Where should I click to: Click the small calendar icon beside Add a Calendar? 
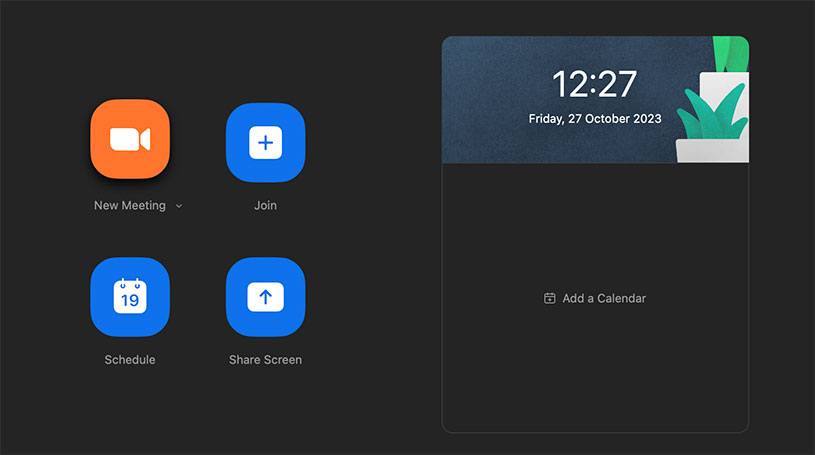549,298
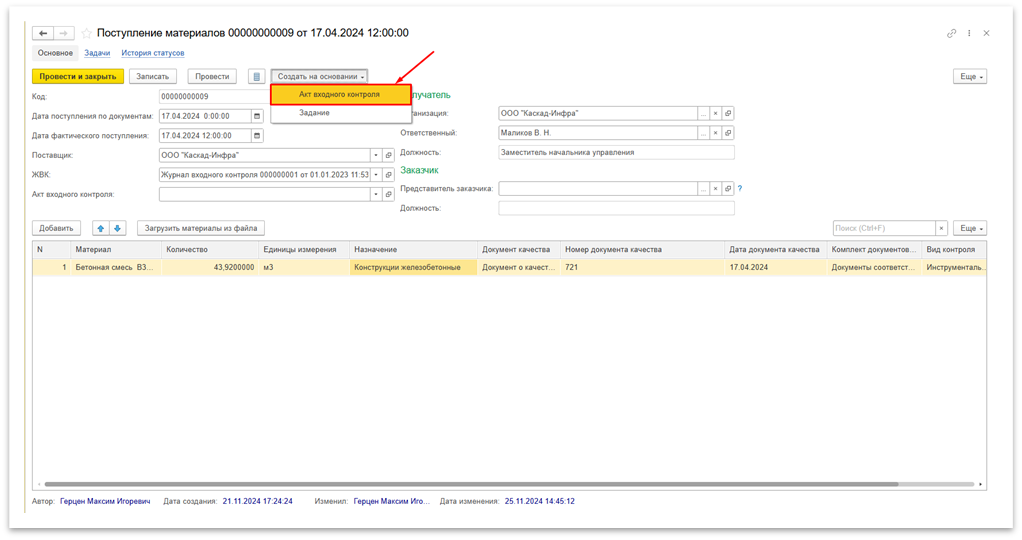Click the document report icon beside Провести

[x=256, y=76]

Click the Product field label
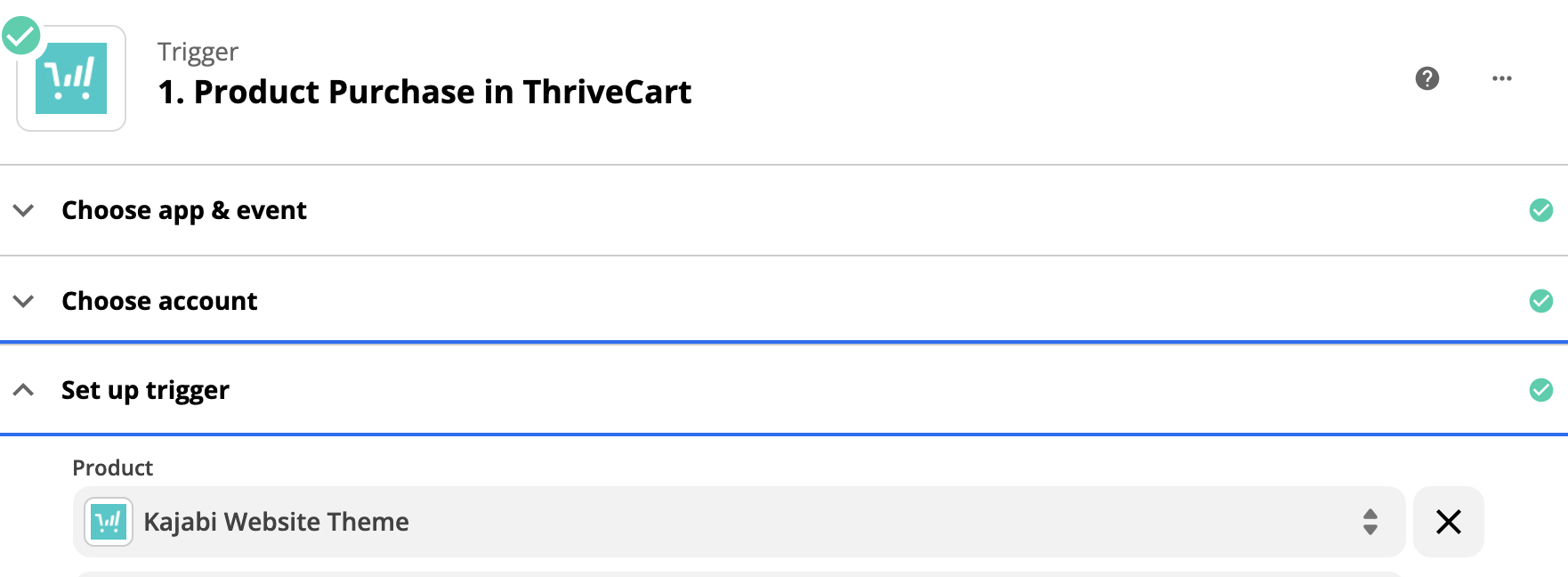[112, 467]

* [What this task involves]: With the pictures set aside, return each line of the listing exactly as given.

* [Answer area]:
Where should I click to: Click the small calendar icon beside Add a Calendar? 
549,298
Click the document report icon beside Провести

[x=256, y=76]

Click the Product field label
[112, 467]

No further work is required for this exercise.